Set down without change every line from the line that contains "You are a computer-use" through the end of the listing, and only those lines. No pictures.
-=-=-=-=-
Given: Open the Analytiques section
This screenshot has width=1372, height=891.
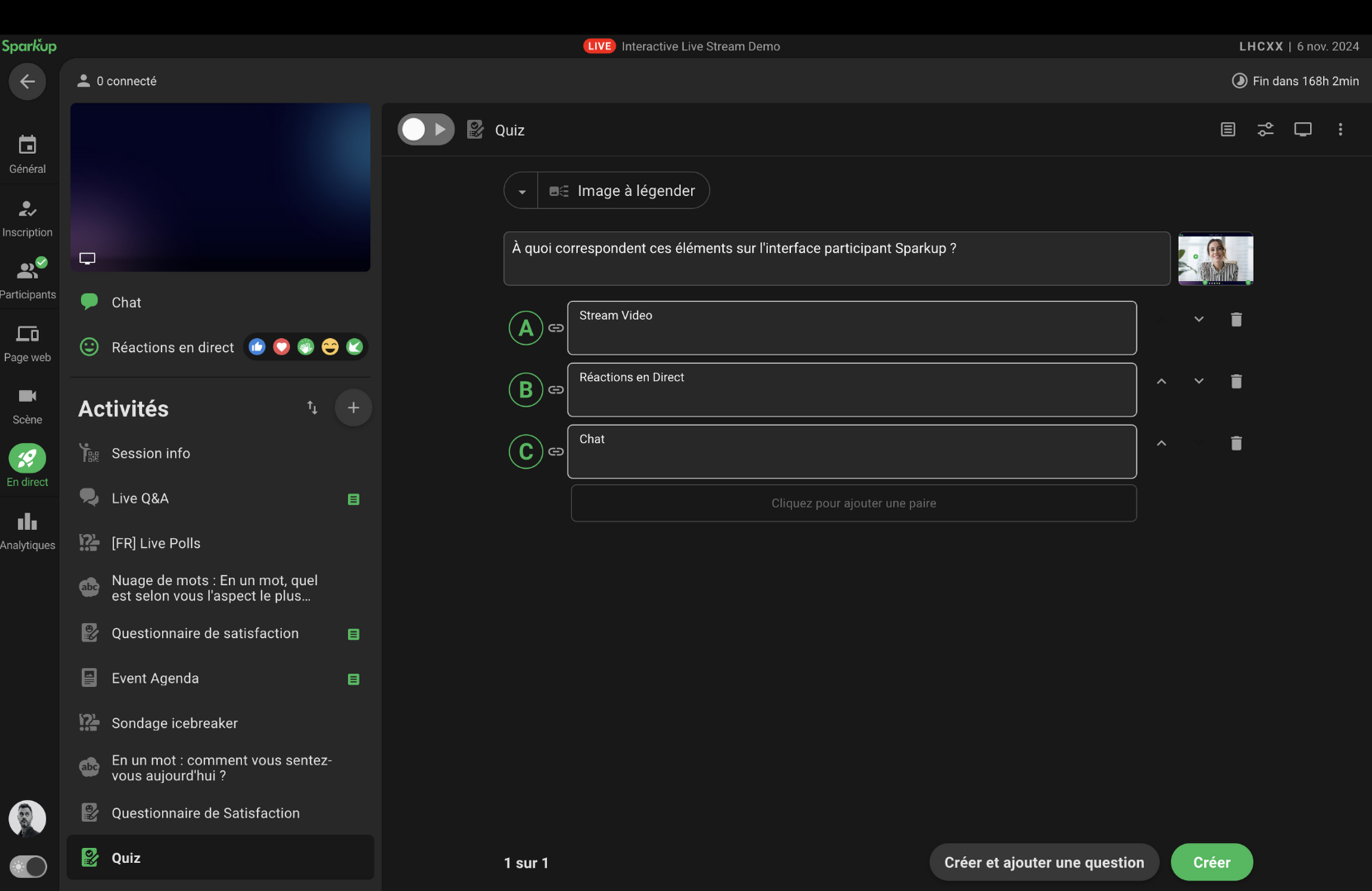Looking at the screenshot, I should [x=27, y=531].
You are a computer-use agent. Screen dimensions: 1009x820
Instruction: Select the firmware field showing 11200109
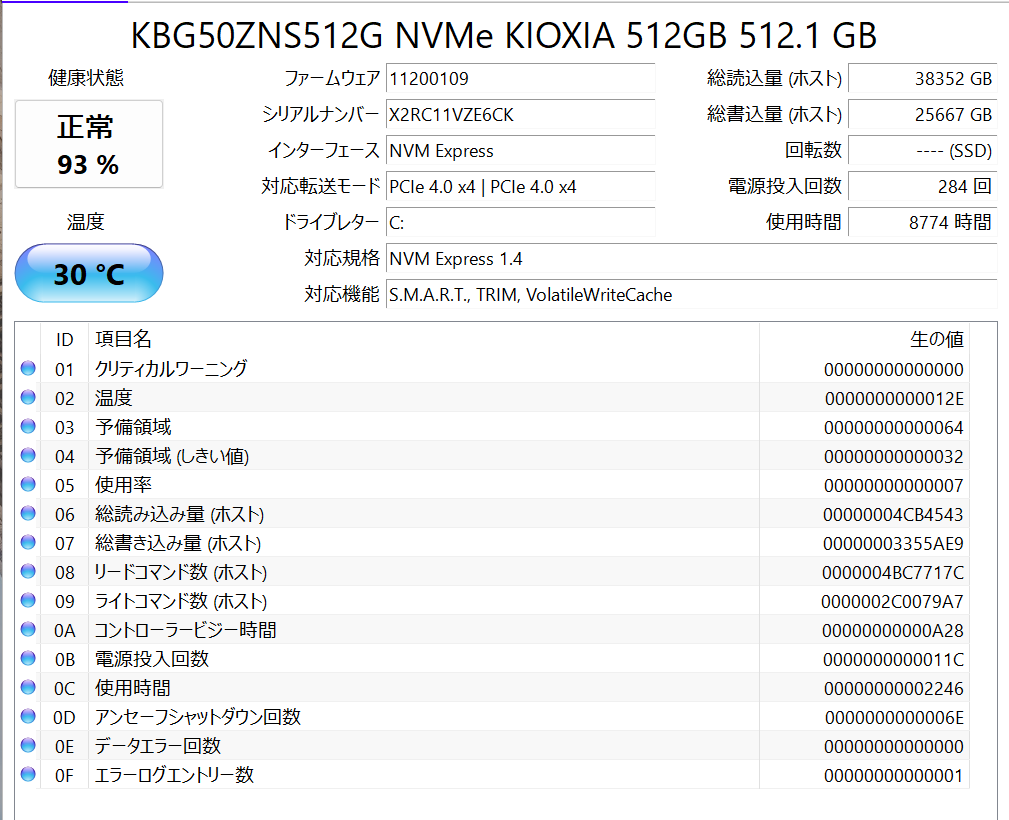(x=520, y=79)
-=-=-=-=-
» REPLY
You are a computer-use agent. Screen dimensions: 1009x820
Instruction: Select the firmware field showing 11200109
(x=520, y=79)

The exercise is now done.